• [Text passage]:
The front page of Sunday’s Sacramento Bee features the Center for Consumer Freedom and its “counteroffensive” against lawmakers and activists who push for excessive regulations on our favorite foods and drinks. Anti-soda crusader Harold Goldstein tells the Bee that Americans simply can’t be trusted with the complex task of feeding themselves. “The delusion is that we all make free choices,” he insists. While Goldstein’s rhetoric seems outrageous to most, inside the increasingly influential world of the food police, there’s nothing unusual about it at all. Indeed, it’s hard to find a card-carrying member of the Gastronomical Gestapo who doesn’t dismiss the concept of personal responsibility out of hand.
Obesity lawsuit instigator John “Sue the Bastards” Banzhaf lashes out: “All these platitudes about, ‘people should eat less,’ ‘responsibility,’ all this crap!”
Marion Nestle, queen of the food scolds, thinks that “balance, moderation and exercise” have no practical importance. “I don’t support that,” she says.
Discussing “The Politics of Food,” Skip Spitzer of the radical Pesticide Action Network maintains that “the idea of personal responsibility is a cultural construct.”
PETA medical “expert” Neal Barnard tells tales of food addiction, arguing that “it’s high time we stopped blaming ourselves for over-eating.”

• [Information supplied]:
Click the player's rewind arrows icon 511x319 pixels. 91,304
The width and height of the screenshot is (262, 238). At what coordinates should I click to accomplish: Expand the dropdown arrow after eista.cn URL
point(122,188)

==

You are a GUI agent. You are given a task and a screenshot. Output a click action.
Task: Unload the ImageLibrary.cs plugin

...

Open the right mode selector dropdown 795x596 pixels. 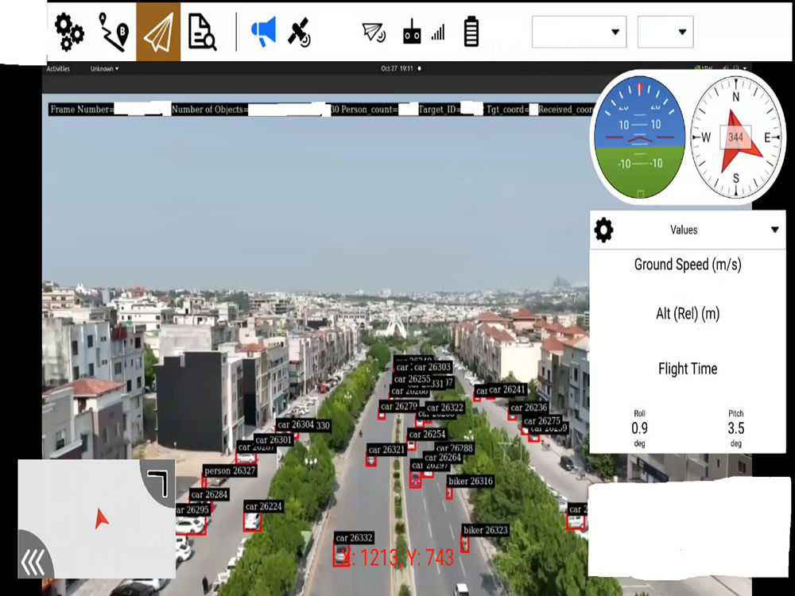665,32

• [Activity 1]:
Reproduce the text from the food police passage, starting with "The front page" and going on through "out of hand.".
• [Activity 2]:
According to the food police passage, why is Goldstein's remark nothing unusual inside the world of the food police?
• [Activity 3]:
Carry the food police passage forward from the point where it stops.

• [Response area 1]:
The front page of Sunday’s Sacramento Bee features the Center for Consumer Freedom and its “counteroffensive” against lawmakers and activists who push for excessive regulations on our favorite foods and drinks. Anti-soda crusader Harold Goldstein tells the Bee that Americans simply can’t be trusted with the complex task of feeding themselves. “The delusion is that we all make free choices,” he insists. While Goldstein’s rhetoric seems outrageous to most, inside the increasingly influential world of the food police, there’s nothing unusual about it at all. Indeed, it’s hard to find a card-carrying member of the Gastronomical Gestapo who doesn’t dismiss the concept of personal responsibility out of hand.

• [Response area 2]:
It is nothing unusual because it is hard to find a member of that group who doesn't dismiss the concept of personal responsibility out of hand.

• [Response area 3]:
Kelly “Big Brother” Brownell advocates “a more militant attitude about the toxic food environment, like we have about tobacco… [smoking] became so serious that society overlooked the intrusion on individual rights for the greater social good.” He also suggests that human beings have no more control over their food choices than animals in a cage.
Margo Wootan, one of the top killjoys at the Center for Science in the Public Interest (CSPI), implores: “We have got to move beyond personal responsibility.” And when the World Health Organization added a single, understated sentence referencing the “exercise of individual responsibility” to its anti-obesity strategy, CSPI raged: “Obesity is not merely a matter of individual responsibility. Such suggestions are naive and simplistic.”
If, as the food cops insist, the exercise of individual choice has limited bearing on what we put in our mouths, who does make these decisions? Aliens from the recently-discovered 10th planet? Sub-atomic microbots who live in fluoridated water? Perhaps it’s the ghost of Milton Hershey.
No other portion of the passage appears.